25/01/2004, 00.00
vaticano

"Unità dei cristiani, mia ansia costante"

Città del Vaticano (AsiaNews) - A conclusione della Settimana di preghiera per l'unità dei Cristiani (18-25 gennaio), prima della preghiera dell'Angelus a mezzogiorno di oggi, il Papa ha ricordato quanto l'ecumenismo e l'unione dei cristiani sia una delle "esigenti priorità" del suo pontificato. Citando la Lettera apostolica Novo Millennio Ineunte, egli ha mostrato che l'unità è ancora un traguardo per il terzo millennio, anche se rallentato da "pigrizie" e "incertezze". Nel pomeriggio, nella basilica di san Paolo fuori le Mura, si terrà una celebrazione ecumenica di preghiera a cui il Papa, per la prima volta, non potrà parteciparvi personalmente. Alla fine della preghiera mariana Giovanni Paolo II ha anche ricordato la Giornata Mondiale della Lebbra, che si celebra pure oggi. "Il mio pensiero  - ha detto il pontefice - va a quanti ancora soffrono a causa del morbo di Hansen. Mentre invito a pregare per loro e per quanti se ne prendono cura, incoraggio gli sforzi della comunità internazionale per debellare questa malattia". Nel mondo vi sono circa 10 milioni di hanseniani. La Chiesa cattolica, pioniera nella cura e nell'accoglienza dei lebbrosi, gestisce nel mondo circa 700 lebbrosari.

Ecco le  parole del Papa nell'introdurre l'Angelus:

"Carissimi Fratelli e Sorelle!

Quest'oggi, festa della conversione dell'apostolo Paolo, si conclude la "Settimana di Preghiera per l'Unità dei Cristiani", durante la quale, in ogni angolo della terra, i cristiani hanno pregato insieme perché si realizzi la loro piena comunione secondo la volontà del Signore. "Ut unum sint - che siano una sola cosa" (Gv 17,21). L'ardente invocazione di Gesù nel Cenacolo continua a ricordare alle comunità cristiane che l'unità è un dono da accogliere e sviluppare in modo sempre più profondo.

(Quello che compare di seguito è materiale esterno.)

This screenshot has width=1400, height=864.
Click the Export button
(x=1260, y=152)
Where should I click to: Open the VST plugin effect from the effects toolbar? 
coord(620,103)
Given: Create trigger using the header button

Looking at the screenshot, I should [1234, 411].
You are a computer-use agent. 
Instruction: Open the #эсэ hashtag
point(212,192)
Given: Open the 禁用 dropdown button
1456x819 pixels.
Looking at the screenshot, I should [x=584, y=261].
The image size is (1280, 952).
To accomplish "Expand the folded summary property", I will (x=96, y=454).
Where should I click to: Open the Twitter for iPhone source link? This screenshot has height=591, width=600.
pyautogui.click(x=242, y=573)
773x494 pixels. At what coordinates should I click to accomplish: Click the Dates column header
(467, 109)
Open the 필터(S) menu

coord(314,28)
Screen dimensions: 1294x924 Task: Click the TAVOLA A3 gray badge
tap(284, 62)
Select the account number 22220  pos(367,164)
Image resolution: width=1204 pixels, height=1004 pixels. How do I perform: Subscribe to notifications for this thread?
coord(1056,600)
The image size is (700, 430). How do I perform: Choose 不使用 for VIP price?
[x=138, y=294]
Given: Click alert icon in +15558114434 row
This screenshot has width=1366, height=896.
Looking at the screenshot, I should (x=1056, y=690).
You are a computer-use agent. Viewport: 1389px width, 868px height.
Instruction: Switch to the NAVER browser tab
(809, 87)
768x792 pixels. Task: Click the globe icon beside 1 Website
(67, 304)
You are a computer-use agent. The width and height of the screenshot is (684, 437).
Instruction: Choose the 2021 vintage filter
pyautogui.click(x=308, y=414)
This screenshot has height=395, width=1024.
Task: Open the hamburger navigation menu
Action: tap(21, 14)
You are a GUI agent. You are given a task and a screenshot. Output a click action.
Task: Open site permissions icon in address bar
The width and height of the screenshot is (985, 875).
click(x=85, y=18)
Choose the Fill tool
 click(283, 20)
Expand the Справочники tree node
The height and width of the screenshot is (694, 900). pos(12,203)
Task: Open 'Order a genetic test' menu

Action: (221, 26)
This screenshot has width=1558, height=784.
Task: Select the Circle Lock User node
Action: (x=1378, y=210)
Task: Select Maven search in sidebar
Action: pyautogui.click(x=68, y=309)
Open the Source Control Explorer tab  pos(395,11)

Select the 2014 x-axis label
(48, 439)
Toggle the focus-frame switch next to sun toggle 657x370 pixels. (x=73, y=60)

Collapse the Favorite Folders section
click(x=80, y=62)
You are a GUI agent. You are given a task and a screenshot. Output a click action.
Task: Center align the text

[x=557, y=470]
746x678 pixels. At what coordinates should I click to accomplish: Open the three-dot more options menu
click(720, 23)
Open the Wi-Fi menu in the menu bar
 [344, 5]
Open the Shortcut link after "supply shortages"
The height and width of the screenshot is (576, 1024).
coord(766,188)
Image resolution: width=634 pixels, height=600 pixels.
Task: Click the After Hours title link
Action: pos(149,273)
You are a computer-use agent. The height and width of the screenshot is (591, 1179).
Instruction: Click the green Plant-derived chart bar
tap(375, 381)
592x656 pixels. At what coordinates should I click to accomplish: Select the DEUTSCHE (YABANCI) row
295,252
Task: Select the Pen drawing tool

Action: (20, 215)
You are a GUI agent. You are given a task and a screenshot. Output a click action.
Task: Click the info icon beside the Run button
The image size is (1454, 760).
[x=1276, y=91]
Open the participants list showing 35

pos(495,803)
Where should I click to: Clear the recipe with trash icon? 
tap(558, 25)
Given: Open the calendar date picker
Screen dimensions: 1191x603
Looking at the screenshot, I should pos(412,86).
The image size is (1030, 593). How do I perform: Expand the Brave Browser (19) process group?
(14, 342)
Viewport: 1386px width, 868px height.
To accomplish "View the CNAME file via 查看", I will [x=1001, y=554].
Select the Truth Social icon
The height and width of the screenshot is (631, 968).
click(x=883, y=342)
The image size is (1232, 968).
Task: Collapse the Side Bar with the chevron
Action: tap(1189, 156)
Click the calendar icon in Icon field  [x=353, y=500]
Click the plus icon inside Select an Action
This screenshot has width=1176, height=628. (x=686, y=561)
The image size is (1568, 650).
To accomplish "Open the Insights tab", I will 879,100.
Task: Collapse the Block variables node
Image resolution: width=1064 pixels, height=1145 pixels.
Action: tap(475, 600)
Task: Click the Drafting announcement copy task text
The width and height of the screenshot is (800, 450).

L'unità dei cristiani è stata ansia costante del mio Pontificato e continua ad essere un'esigente priorità del mio ministero. Nella Lettera apostolica Novo millennio ineunte, al termine del Giubileo, ho voluto ricordare che l'anelito di Cristo è "imperativo che ci obbliga, forza che ci sostiene, salutare rimprovero per le nostre pigrizie e ristrettezze" (n. 48).Mai, pertanto, venga meno l'impegno di pregare per l'unità e di ricercarla incessantemente! Ostacoli, difficoltà, e persino incomprensioni e insuccessi, non possono e non devono scoraggiarci, perché la "fiducia di raggiungere, anche nella storia, la comunione piena e visibile di tutti i cristiani" poggia non sulle nostre capacità umane, bensì sulla preghiera del nostro comune Signore (cfr ibid.).

Invochiamo ora fiduciosi Maria, Madre di Cristo e della Chiesa, perché sia Lei a sostenerci ed accompagnarci nel cammino ecumenico".